* [Exercise objective]: Go through the records and show each line where the word "computer" occurs.

Collected data:
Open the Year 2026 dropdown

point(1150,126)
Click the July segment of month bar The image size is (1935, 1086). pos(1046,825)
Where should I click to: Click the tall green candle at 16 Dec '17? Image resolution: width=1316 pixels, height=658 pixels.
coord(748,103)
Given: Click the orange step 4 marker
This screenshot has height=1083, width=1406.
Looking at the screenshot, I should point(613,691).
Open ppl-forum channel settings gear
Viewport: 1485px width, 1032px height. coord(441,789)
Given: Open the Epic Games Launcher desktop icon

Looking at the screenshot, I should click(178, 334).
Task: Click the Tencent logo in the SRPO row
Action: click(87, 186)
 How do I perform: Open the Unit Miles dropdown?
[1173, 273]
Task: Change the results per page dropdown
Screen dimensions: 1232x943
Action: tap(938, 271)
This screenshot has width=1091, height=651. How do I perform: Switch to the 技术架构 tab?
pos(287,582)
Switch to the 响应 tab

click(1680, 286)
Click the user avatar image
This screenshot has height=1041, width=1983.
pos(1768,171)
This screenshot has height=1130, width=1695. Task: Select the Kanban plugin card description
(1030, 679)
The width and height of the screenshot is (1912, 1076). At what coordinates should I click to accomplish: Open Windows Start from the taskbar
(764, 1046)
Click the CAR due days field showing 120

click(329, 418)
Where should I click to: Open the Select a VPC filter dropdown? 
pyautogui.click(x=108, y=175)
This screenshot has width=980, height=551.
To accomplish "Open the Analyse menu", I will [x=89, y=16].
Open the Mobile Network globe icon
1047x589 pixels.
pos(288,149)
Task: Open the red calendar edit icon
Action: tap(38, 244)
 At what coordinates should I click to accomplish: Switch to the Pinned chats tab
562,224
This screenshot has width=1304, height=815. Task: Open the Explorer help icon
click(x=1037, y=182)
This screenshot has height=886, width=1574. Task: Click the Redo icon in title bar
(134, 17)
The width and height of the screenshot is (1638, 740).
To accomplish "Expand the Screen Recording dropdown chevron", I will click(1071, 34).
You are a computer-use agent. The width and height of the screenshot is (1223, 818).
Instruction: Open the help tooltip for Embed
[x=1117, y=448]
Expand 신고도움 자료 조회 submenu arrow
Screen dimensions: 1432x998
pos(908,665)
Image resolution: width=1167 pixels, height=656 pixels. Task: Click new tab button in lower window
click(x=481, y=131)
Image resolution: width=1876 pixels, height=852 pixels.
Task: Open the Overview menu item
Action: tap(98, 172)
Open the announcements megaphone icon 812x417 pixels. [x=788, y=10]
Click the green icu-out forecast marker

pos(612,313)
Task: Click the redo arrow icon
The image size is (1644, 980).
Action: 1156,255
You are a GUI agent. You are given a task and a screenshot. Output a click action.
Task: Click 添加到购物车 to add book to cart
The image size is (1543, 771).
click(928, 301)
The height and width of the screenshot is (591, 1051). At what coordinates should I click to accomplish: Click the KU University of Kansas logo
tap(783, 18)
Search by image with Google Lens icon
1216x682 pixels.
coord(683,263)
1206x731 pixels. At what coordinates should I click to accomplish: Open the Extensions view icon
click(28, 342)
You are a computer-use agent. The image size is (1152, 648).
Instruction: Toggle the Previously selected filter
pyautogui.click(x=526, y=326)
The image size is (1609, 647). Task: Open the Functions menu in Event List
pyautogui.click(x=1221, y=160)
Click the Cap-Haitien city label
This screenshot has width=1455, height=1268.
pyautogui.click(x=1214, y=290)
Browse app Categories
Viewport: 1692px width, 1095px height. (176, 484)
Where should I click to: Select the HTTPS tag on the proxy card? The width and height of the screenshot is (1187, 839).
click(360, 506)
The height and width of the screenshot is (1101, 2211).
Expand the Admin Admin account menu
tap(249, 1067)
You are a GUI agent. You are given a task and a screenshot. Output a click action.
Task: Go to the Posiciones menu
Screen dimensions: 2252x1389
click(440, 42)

* [Exercise response]:
You are a computer-use agent. The width and height of the screenshot is (1223, 818).
You are a computer-use agent. The image size is (1152, 648).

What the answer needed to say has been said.